Shannon Watts, the founder of the anti-gun violence group Moms Demand Action, first tweeted Sunday that a United gate agent had refused to let the young female passengers on a flight to Minneapolis because their outfits were inappropriate.
Watts described one of the three girls forced to change as a 10-year-old in gray leggings. One of the passengers’ fathers, she pointed out, was wearing shorts and allowed on the flight without question.
United first responded to Watts by pointing to a company rule saying it can refuse transport to passengers “who are barefoot or not properly clothed.”
The rule does not elaborate on the definition of proper attire, but the airline tweeted that it leaves that up to the discretion of gate agents.
In a second response to Watts ― and several other Twitter users enraged by the airline’s policy ― United said the leggings-clad passengers were “pass travelers,” or passengers traveling as relatives or dependents of a United employee, and therefore subject to a stricter dress code.
The airline sent the same explanation to several outraged people, including actress Patricia Arquette.
She snapped back after the airline said all pass travelers must dress in “good taste.”
Other social media users promised United they’d show up for their next flight with the airline in the stretchy pants ― which have prompted controversy in recent years after schools moved to ban the “distracting” attire on campus.
Meanwhile, supermodel Chrissy Teigen, who has no problem challenging companies’ double standards when it comes to women’s bodies, said she’ll skip a top altogether on her next United flight.
In response, the airline posted a statement offering more insight into the issue, and promising regular customers they can still wear leggings on flights:
We care about the way we present ourselves to you, our customers, as we believe that is part of the experience on board our flights.

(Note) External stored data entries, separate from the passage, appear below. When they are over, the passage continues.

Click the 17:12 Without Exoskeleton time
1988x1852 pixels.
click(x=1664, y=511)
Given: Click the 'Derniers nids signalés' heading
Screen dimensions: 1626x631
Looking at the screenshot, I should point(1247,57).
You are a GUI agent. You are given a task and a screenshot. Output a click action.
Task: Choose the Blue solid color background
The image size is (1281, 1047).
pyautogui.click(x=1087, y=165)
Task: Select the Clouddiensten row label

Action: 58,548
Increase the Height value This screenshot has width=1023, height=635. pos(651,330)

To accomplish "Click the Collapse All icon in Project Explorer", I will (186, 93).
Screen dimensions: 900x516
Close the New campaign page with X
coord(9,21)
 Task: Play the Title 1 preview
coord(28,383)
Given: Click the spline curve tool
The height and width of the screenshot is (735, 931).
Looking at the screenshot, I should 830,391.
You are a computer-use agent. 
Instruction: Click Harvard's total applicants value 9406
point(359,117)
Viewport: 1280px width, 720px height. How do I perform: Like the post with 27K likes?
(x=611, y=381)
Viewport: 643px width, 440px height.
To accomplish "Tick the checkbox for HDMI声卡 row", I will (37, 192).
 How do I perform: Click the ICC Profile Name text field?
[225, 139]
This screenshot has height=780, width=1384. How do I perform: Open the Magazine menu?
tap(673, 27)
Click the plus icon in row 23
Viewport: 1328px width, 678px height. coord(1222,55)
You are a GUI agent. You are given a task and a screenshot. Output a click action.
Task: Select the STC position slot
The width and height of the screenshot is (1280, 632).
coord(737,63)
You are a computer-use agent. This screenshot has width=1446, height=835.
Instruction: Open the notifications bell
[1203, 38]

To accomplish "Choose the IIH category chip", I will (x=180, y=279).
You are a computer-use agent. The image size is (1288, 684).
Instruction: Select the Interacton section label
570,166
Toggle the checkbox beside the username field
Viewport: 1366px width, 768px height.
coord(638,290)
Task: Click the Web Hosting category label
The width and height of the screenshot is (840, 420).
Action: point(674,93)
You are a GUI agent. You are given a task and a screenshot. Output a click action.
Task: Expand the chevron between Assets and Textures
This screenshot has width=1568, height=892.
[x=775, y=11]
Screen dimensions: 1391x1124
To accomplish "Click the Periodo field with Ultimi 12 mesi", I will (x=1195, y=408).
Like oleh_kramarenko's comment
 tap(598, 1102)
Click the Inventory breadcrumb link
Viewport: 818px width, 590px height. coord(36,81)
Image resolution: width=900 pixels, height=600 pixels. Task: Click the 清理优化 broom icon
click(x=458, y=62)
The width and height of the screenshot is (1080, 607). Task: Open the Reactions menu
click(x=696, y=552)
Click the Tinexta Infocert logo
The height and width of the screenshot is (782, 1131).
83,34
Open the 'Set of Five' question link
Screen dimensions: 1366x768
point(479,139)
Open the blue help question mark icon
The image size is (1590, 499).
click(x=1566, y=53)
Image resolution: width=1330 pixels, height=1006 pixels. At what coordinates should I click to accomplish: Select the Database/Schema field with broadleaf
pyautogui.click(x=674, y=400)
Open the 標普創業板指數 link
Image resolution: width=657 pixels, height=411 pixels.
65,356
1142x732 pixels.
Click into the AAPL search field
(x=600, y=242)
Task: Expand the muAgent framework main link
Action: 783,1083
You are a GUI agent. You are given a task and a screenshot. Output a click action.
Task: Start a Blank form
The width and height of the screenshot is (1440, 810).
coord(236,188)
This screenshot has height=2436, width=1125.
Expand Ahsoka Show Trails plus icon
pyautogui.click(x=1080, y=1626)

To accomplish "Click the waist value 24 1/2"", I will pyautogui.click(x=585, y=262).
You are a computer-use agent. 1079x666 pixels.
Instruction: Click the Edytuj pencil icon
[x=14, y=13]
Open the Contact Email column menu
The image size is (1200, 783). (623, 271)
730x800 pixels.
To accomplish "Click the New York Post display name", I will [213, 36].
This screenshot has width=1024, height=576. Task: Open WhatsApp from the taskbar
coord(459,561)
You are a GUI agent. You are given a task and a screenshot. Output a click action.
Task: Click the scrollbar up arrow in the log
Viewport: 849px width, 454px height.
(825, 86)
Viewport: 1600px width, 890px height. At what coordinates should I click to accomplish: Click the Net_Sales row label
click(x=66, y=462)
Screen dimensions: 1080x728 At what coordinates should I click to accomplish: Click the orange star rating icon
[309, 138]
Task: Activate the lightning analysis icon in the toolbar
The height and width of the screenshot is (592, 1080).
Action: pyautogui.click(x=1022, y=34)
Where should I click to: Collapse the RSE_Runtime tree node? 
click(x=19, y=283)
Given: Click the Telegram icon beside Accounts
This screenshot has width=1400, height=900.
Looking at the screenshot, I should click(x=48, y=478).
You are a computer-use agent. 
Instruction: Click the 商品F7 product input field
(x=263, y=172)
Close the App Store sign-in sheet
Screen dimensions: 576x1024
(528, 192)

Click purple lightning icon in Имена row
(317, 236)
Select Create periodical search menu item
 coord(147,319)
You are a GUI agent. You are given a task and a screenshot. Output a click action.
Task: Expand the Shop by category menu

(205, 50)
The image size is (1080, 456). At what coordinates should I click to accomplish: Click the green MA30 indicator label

One of the benefits of working for an airline is that our employees are able to travel the world. Even better, they can extend this privilege to a select number of what we call “pass riders.” These are relatives or friends who also receive the benefit of free or heavily discounted air travel – on our airline as well as on airlines around the world where we have mutual agreements in place for employees and pass riders.
When taking advantage of this benefit, all employees and pass riders are considered representatives of United. And like most companies, we have a dress code that we ask employees and pass riders to follow. The passengers this morning were United pass riders and not in compliance with our dress code for company benefit travel. We regularly remind our employees that when they place a family member or friend on a flight for free as a standby passenger, they need to follow our dress code.
To our regular customers, your leggings are welcome.
This story has been updated to include a statement from the airline.